Vediamo ora di calcolare il valore del consumo di suolo prodotto dal segmento abitativo. Sono stati costruiti 562.885 edifici: incrociandoli con la volumetria totale (un miliardo e 122 mila metri cubi) si vede che il volume medio dei fabbricati e di circa 2.000 metri cubi (1.993, per la precisione). La tavola seguente ci dice che dimensione media dei piani delle abitazioni realizzate è compresa tra 2 e 3 piani. In particolare risulta che le abitazioni fino a due piani rappresentano percentualmente il 52,1% dell’intera produzione edilizia, a dimostrazione del fenomeno di diffusione residenziale che caratterizza il territorio italiano (tav. 3 file pdf)[6]. L’impronta a terra dell’edificio medio di 2.000 metri cubi è pari a circa 290 metri quadrati[7].

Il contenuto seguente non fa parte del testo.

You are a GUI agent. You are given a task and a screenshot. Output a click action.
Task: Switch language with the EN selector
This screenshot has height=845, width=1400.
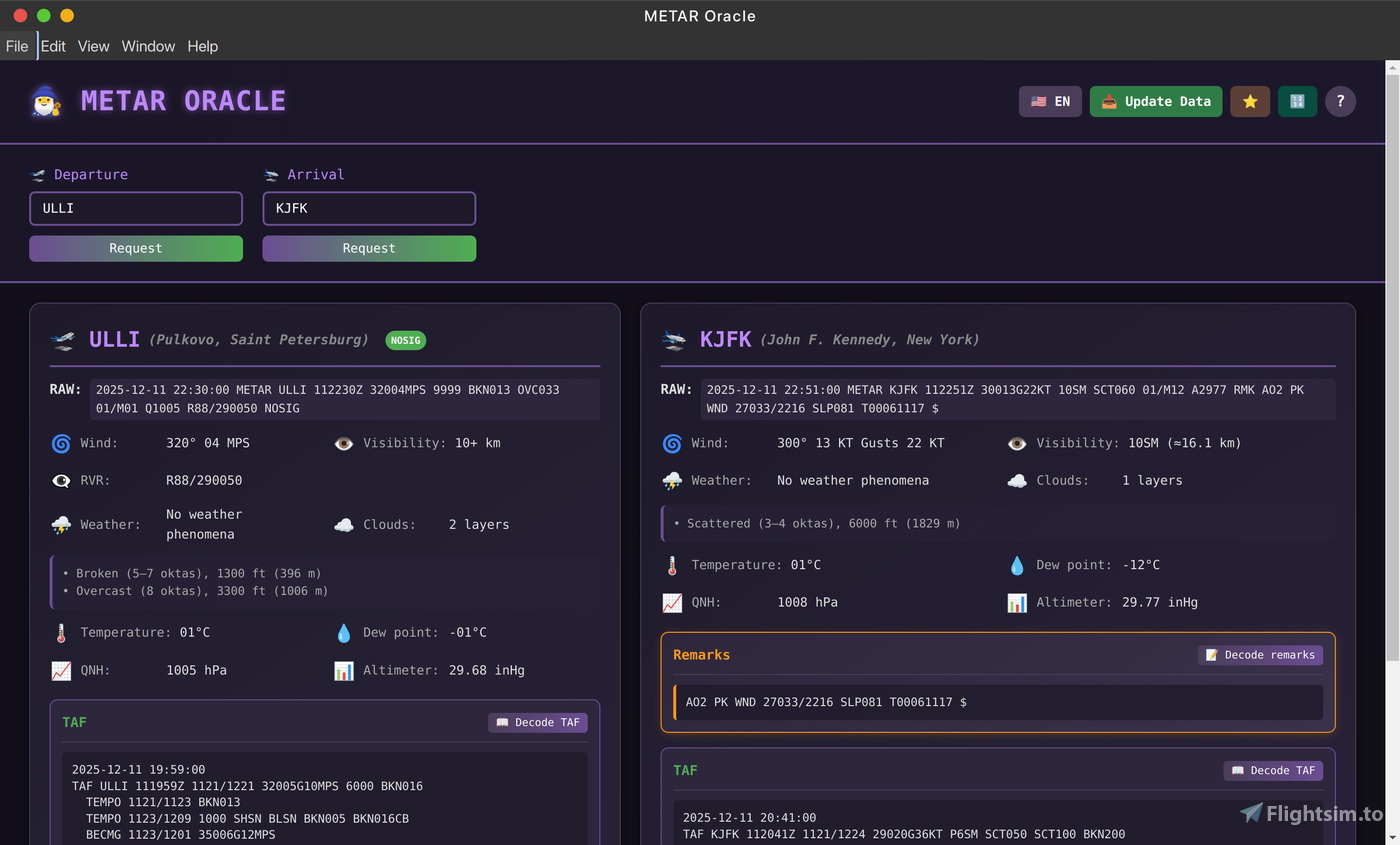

Per calcolare la dimensione del lotto impegnato dall’edificio medio si è assunto il valore del rapporto tra superficie coperta e superficie fondiaria contenuto nel decreto ministeriale sugli Standard urbanistici che per le zone consolidate “B” stabilisce un parametro pari a 1/8 tra impronta dell’edificio e superficie fondiaria[8]. Il lotto tipo ha dunque una misura di circa 2.320 metri quadrati. Il territorio fondiario consumato dai 562.885 edifici è dunque pari a circa 130.600 ettari. Se si considera che la volumetria realizzata è pari a 1 miliardo e 122 di metri cubi, si ottiene un indice di fabbricabilità fondiaria risulta pari a circa 0,9 metro cubo per metro quadrato (0,86 mc/mq), indice del tutto congruente con le caratteristiche prevalenti dell’urbanizzazione diffusa.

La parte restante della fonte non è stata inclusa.